Author
Listed:
- Wei-Hua Chen
(CAS Key Laboratory of Genome Sciences and Information, Beijing Institute of Genomics, Chinese Academy of Sciences
Structural and Computational Unit, European Molecular Biology Laboratory
Present address: Department of Genetic Medicine and Development, University of Geneva Medical School, Geneva 1211, Switzerland; SIB Swiss Institute of Bioinformatics, University Medical Center, Rue Michel-Servet 1, Geneva 1211, Switzerland)
- Guanting Lu
(CAS Key Laboratory of Genome Sciences and Information, Beijing Institute of Genomics, Chinese Academy of Sciences)
- Peer Bork
(Structural and Computational Unit, European Molecular Biology Laboratory
Max Delbrück Centre for Molecular Medicine)
- Songnian Hu
(CAS Key Laboratory of Genome Sciences and Information, Beijing Institute of Genomics, Chinese Academy of Sciences)
- Martin J. Lercher
(Institute for Computer Science and Cluster of Excellence on Plant Sciences, Heinrich Heine University)
Abstract
Efficient nutrient usage is a trait under universal selection.
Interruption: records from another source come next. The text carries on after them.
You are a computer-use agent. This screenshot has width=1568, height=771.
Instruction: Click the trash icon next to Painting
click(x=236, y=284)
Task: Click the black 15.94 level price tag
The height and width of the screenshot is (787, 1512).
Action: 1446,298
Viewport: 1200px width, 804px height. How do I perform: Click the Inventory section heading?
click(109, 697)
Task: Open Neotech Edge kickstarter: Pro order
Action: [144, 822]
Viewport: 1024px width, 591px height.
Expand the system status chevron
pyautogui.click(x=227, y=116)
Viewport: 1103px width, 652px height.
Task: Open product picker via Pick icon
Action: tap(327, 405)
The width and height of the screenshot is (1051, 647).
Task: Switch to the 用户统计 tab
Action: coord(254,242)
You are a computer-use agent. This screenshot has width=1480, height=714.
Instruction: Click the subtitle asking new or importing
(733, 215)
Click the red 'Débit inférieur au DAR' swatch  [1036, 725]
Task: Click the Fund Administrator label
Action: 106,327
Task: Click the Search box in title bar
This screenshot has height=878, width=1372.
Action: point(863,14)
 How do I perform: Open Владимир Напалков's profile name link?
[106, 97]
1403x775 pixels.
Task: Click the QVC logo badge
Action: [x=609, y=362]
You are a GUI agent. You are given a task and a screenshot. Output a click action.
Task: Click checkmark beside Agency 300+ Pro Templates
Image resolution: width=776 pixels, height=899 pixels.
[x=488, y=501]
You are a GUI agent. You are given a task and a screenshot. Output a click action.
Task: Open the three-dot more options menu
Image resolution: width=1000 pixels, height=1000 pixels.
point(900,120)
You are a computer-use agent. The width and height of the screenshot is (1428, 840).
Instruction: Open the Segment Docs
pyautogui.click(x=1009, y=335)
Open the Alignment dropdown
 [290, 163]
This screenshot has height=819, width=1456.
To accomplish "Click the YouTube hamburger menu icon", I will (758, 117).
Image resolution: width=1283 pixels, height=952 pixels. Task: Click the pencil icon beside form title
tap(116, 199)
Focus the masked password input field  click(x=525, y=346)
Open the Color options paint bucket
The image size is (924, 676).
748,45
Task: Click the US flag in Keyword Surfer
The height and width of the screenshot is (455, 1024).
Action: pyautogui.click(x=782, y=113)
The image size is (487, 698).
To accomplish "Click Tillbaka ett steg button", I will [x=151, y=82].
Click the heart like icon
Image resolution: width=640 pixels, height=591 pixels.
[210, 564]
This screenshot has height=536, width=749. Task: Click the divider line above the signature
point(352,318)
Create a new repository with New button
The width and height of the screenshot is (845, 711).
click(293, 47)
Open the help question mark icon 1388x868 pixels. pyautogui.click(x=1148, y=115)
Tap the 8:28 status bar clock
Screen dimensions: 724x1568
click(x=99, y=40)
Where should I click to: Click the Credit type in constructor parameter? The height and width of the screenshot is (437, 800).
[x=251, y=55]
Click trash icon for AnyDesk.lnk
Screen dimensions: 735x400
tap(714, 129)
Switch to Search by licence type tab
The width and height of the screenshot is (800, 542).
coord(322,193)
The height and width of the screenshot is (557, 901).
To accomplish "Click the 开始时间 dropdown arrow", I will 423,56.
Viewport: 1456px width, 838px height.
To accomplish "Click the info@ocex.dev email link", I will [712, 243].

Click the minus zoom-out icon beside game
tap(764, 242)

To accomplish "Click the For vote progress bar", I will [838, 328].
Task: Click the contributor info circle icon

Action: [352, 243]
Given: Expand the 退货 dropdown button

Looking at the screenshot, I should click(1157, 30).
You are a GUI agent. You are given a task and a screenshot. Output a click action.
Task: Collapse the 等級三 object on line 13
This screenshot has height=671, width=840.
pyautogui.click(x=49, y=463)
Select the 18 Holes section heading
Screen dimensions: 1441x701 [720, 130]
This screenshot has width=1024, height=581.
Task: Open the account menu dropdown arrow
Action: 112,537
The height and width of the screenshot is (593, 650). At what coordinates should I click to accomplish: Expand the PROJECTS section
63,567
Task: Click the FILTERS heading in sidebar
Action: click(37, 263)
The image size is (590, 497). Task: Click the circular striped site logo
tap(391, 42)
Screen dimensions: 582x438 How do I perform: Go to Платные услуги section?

A substantial part of cellular resources is spent on making nucleotides. We thus expect preferential use of cheaper nucleotides especially in transcribed sequences, which are often amplified thousand-fold compared with genomic sequences. To test this hypothesis, we derive a mutation-selection-drift equilibrium model for nucleotide skews (strand-specific usage of ‘A’ versus ‘T’ and ‘G’ versus ‘C’), which explains nucleotide skews across 1,550 prokaryotic genomes as a consequence of selection on efficient resource usage. Transcription-related selection generally favours the cheaper nucleotides ‘U’ and ‘C’ at synonymous sites. However, the information encoded in mRNA is further amplified through translation. Due to unexpected trade-offs in the codon table, cheaper nucleotides encode on average energetically more expensive amino acids. These trade-offs apply to both strand-specific nucleotide usage and GC content, causing a universal bias towards the more expensive nucleotides ‘A’ and ‘G’ at non-synonymous coding sites.
Suggested Citation
Wei-Hua Chen & Guanting Lu & Peer Bork & Songnian Hu & Martin J. Lercher, 2016.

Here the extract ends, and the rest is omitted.